Par Armand Soussia
À travers la modernisation spectaculaire de l’usine Notacam, le Cameroun positionne un atout géoéconomique majeur : l’intégration verticale, de l’élevage à l’article fini, comme socle de sa compétitivité.
Le premier avantage décisif de Notacam réside dans son implantation. À l’inverse de concurrents majeurs comme le Tchad, le Niger ou le Mali, souvent tributaire de l’importation ou de l’acheminement coûteux de matières premières sur de longues distances, l’usine de Maroua est sise au cœur même de son bassin d’approvisionnement. Le terroir de l’Extrême-Nord, riche d’un cheptel bovin, ovin et caprin d’une qualité exceptionnelle, est littéralement à la porte de l’unité de production.
Cet ancrage local offre une traçabilité sans pareille, minimise les coûts de collecte et confère une agilité opérationnelle incomparable. Il forge les fondations d’une marque « Origine Cameroun » premium, authentique et difficilement imitable, destinée à s’imposer sur les marchés internationaux de haute qualité. Loin d’être un simple détail logistique, cet avantage constitue le pilier d’une stratégie de valorisation de la production nationale.
Le pari du 21e siècle :
Industrie responsable et développement durable
Le projet de refonte de Notacam dépasse la simple rénovation. Il s’agit d’une métamorphose industrielle complète, conçue pour répondre aux impératifs du siècle nouveau. La modernisation vise non seulement à fluidifier la circulation des hommes et des matières et à installer une logistique ultra-performante, mais surtout à embrasser le développement durable comme vecteur de compétitivité.

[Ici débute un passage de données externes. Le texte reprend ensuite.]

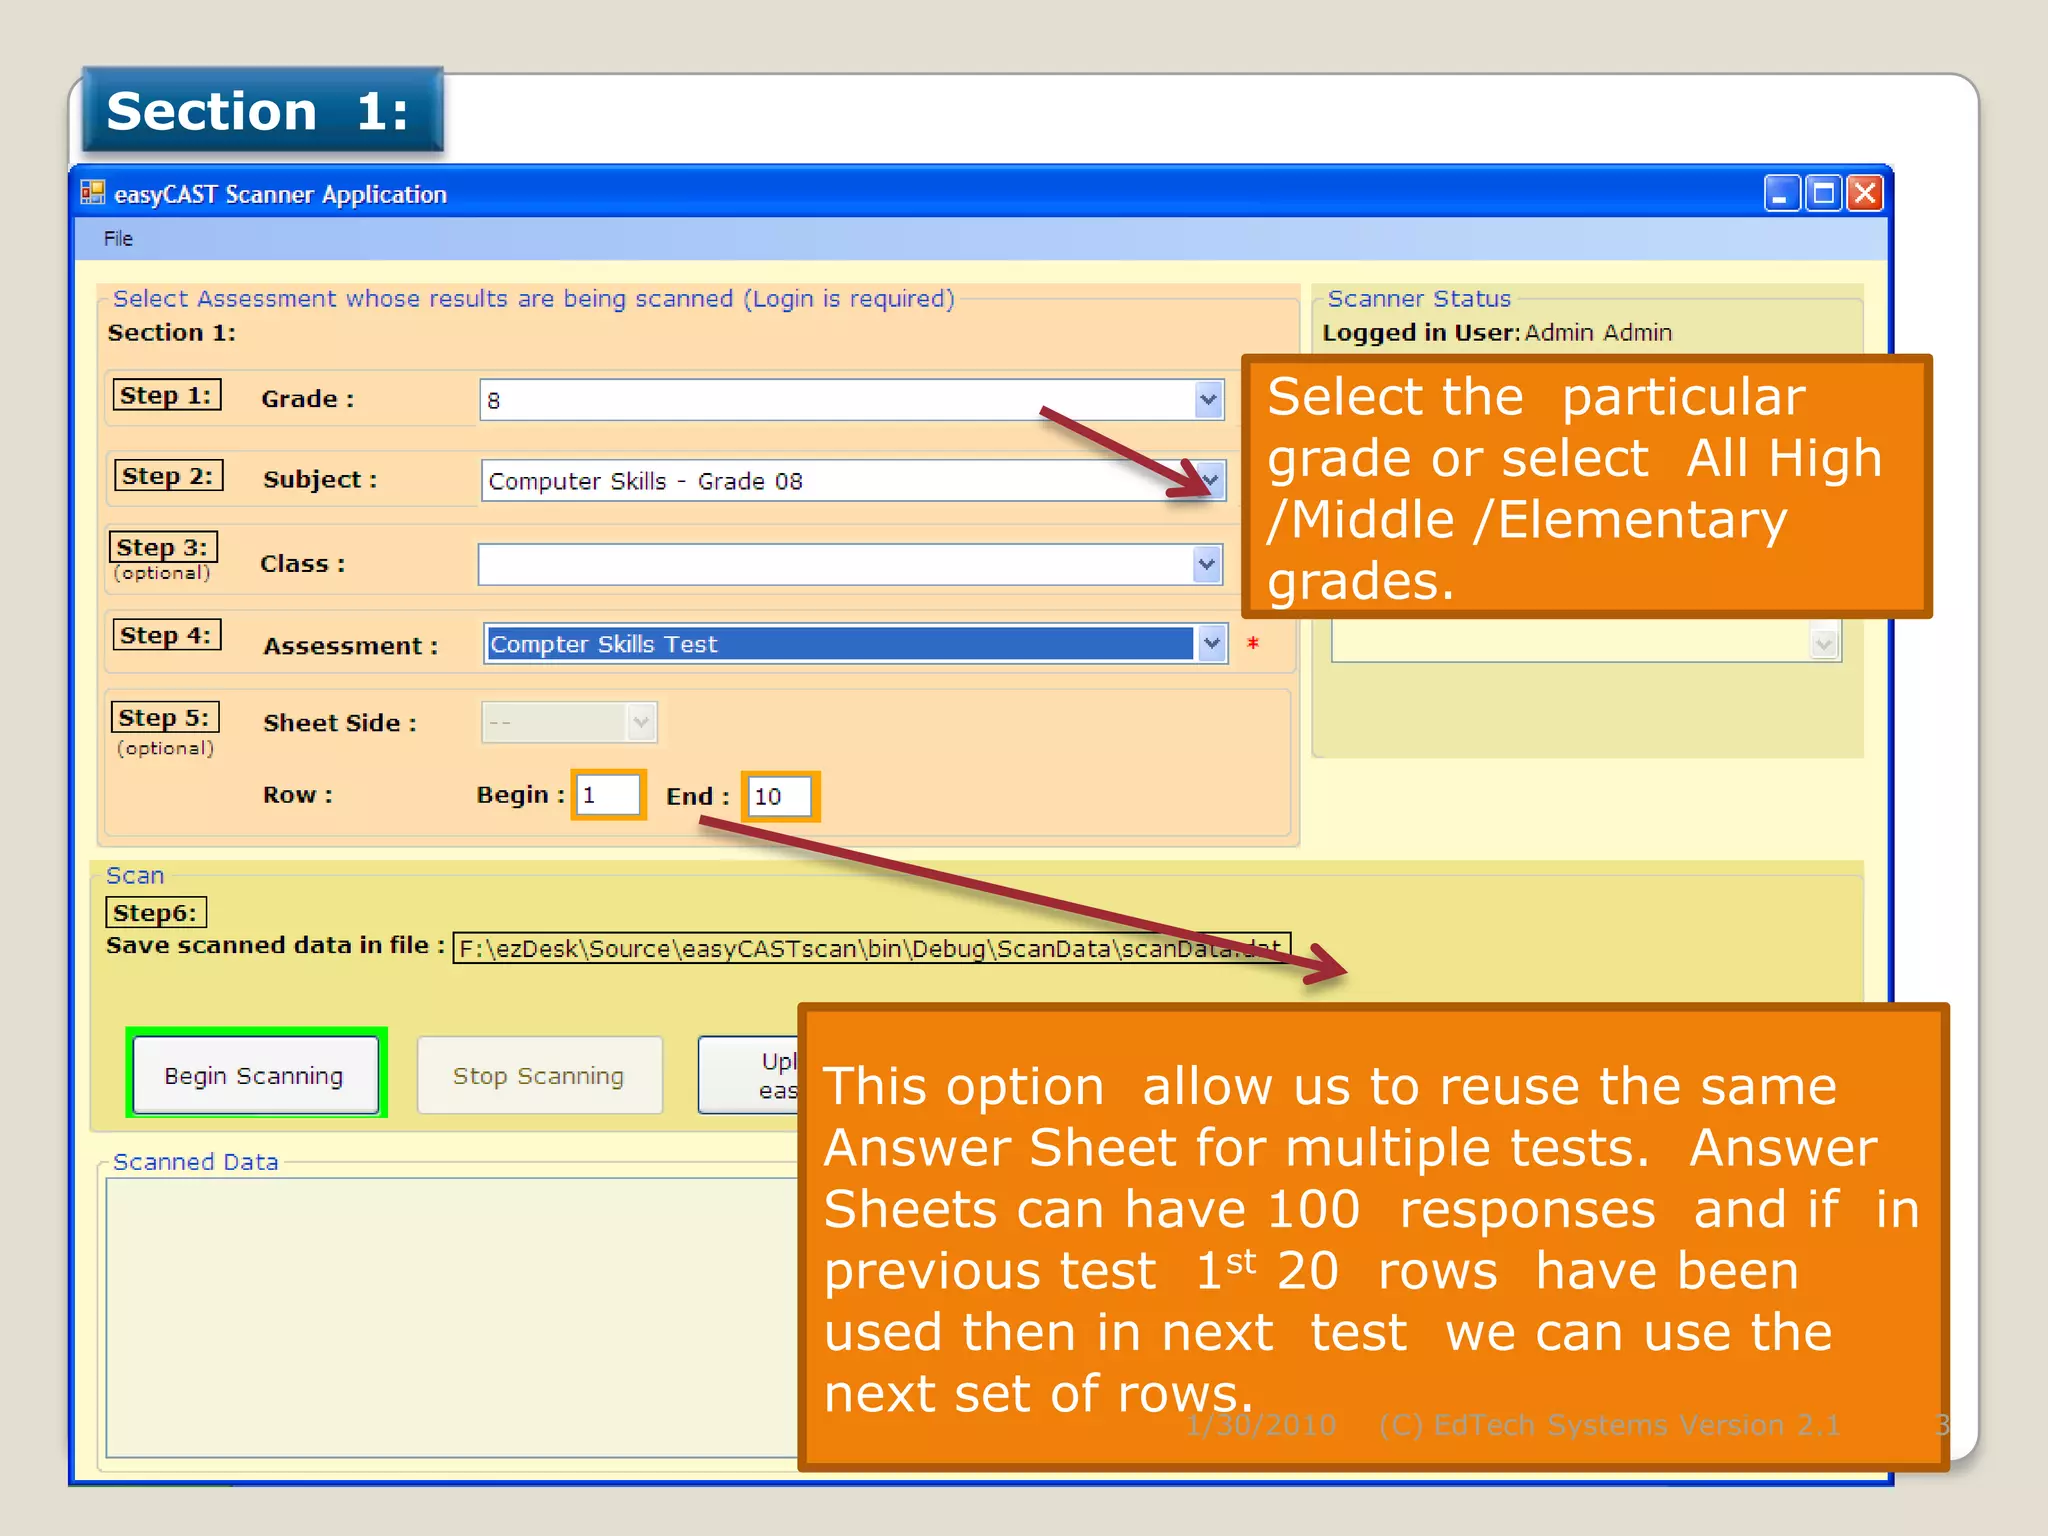2048x1536 pixels.
Task: Click the Row Begin input field
Action: (x=608, y=796)
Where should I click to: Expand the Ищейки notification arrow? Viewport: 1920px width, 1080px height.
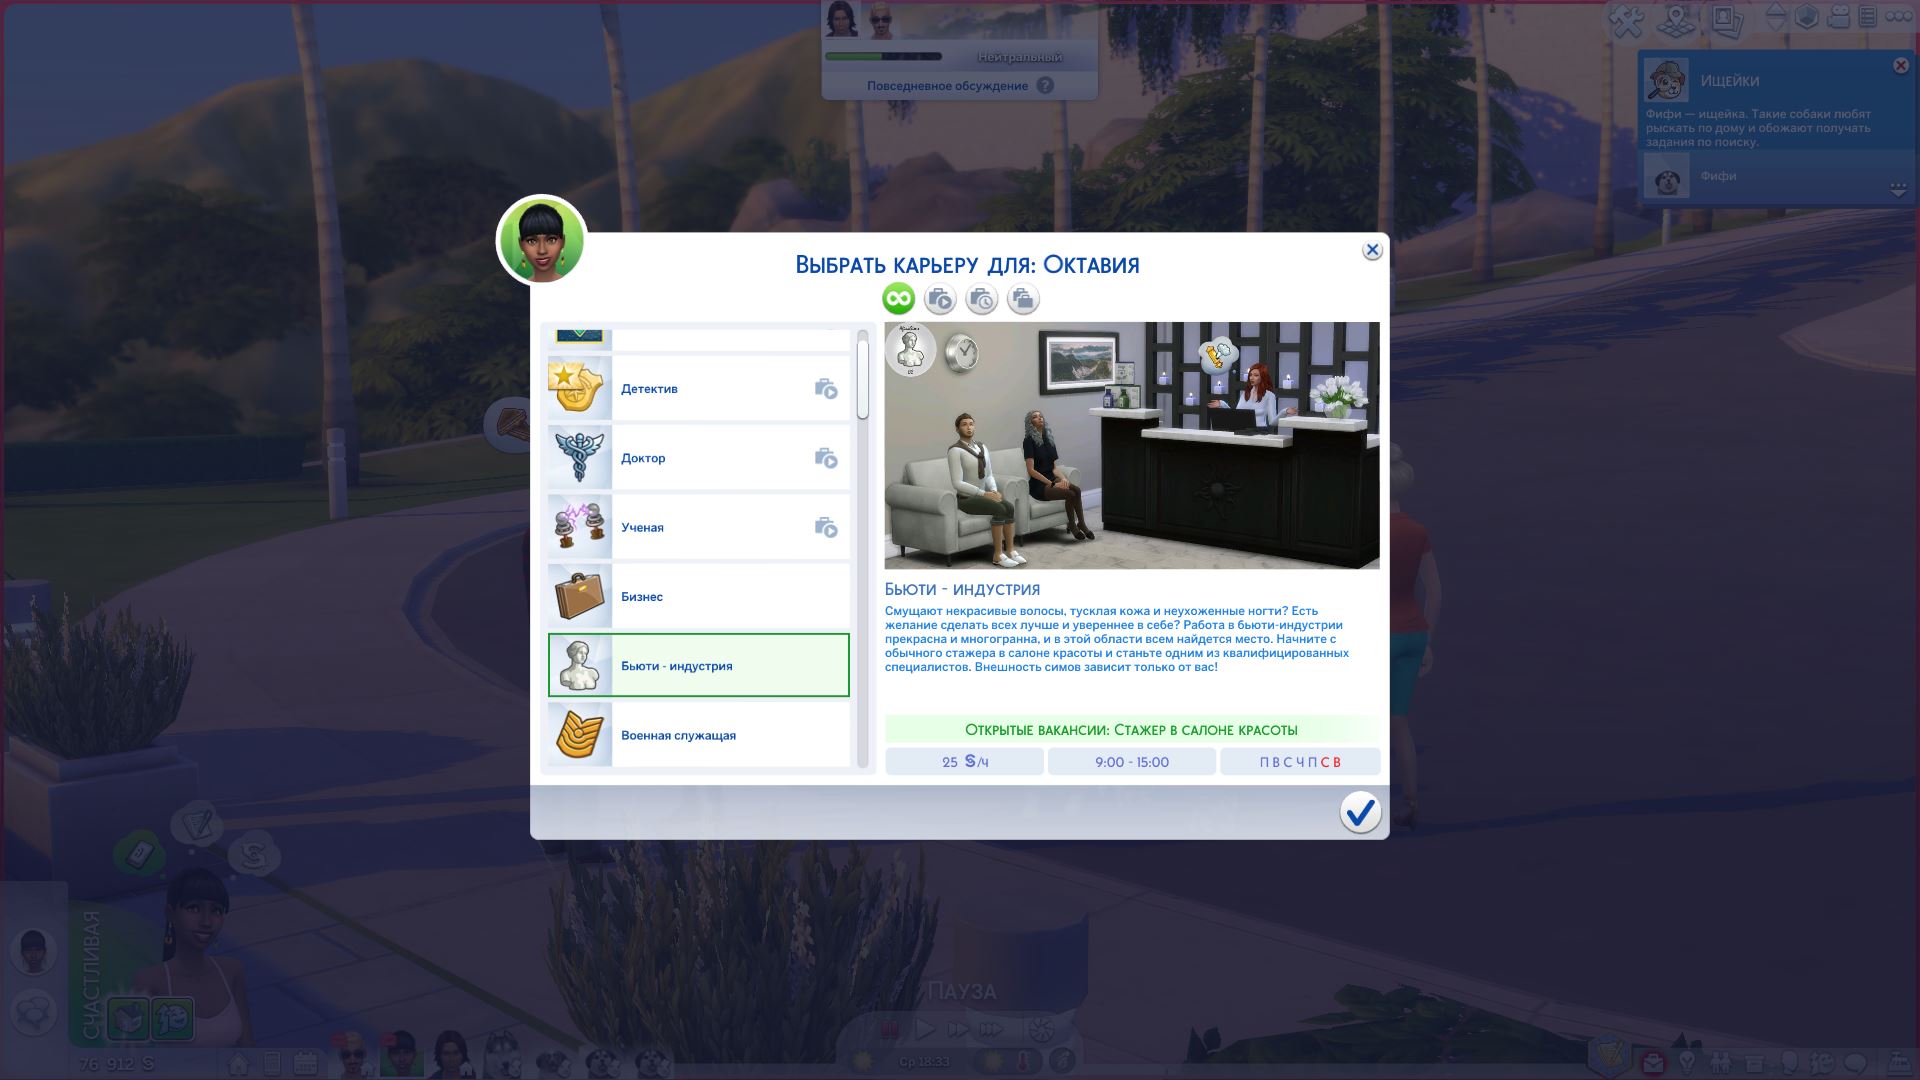click(x=1897, y=189)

Notacam fait ainsi le choix audacieux de l’industrie responsable, un positionnement éthique qui la distingue sur la scène mondiale. Des investissements majeurs sont alloués à une station de traitement capable de recycler l’intégralité des 80 m³ d’eaux usées produits quotidiennement. De plus, des solutions pérennes sont mises en œuvre pour juguler les inondations saisonnières qui affectent la zone. Ce faisant, l’entreprise démontre qu’il est possible de concilier une productivité de haut niveau avec un profond respect de l’écosystème local.
Un impact socio-économique colossal pour l’Extrême-nord
La renaissance de l’usine de Maroua est, avant tout, un investissement stratégique dans l’avenir de l’Extrême-Nord et de l’ensemble de la filière nationale du cuir. Le secteur, qui comptait déjà plus de 340 unités industrielles et employait plus de 17 600 personnes en 2010, est un moteur essentiel de l’économie, l’artisanat du cuir soutenant des milliers de familles camerounaises.
En s’orientant vers la production d’articles finis diversifiés et de haute qualité, et en visant le prestigieux label « Made in Cameroon », Notacam entend jouer un rôle d’entraîneur pour toute cette chaîne de valeur. La relance de l’usine est promise à générer des revenus substantiels et des emplois stables, injectant une nouvelle dynamique économique et sociale dans une région qui en a cruellement besoin. C’est la promesse d’une diversification économique effective et d’une réduction des vulnérabilités régionales.